**What to do**
Determine the number of lines in the listing that include the string "computer"; the reply consists of that number only.

** Material provided follows **

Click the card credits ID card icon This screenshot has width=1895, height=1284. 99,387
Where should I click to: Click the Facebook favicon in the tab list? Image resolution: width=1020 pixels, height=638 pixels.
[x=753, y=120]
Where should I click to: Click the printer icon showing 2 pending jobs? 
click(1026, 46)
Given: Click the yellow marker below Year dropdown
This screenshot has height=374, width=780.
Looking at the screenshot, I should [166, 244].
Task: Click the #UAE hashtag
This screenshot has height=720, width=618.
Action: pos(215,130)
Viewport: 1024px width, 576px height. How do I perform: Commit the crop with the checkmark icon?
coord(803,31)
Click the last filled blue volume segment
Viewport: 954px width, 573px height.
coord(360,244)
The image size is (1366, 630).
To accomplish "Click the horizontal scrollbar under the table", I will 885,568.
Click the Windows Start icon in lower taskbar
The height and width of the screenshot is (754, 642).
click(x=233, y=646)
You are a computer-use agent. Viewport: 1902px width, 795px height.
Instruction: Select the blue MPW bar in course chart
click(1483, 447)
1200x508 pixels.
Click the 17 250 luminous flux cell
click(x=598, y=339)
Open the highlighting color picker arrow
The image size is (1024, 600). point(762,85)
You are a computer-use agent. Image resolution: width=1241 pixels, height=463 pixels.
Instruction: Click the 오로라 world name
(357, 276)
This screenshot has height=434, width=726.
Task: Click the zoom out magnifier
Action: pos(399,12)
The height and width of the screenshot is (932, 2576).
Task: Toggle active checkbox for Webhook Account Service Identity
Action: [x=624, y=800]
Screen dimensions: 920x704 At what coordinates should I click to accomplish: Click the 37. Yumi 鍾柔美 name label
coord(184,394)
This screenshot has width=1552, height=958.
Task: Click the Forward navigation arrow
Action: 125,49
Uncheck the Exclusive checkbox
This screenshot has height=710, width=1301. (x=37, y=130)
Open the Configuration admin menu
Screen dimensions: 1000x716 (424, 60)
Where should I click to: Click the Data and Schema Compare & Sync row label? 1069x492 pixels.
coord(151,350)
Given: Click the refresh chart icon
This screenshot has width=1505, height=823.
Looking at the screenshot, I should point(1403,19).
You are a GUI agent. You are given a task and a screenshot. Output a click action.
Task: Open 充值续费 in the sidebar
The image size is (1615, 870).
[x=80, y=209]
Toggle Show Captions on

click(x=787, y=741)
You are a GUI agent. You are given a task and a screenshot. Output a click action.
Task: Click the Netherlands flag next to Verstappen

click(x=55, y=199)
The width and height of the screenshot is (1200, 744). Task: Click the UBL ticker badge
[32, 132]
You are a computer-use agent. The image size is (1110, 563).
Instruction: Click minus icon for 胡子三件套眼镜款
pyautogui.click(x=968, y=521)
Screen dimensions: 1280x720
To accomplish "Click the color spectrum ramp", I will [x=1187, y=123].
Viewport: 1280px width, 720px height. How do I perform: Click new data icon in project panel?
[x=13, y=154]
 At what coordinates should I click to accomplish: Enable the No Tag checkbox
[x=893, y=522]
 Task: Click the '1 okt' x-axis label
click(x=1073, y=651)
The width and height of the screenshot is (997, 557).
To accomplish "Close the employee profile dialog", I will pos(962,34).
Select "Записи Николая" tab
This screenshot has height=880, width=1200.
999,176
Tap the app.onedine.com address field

** End of Material provided **

**Finished exercise**
3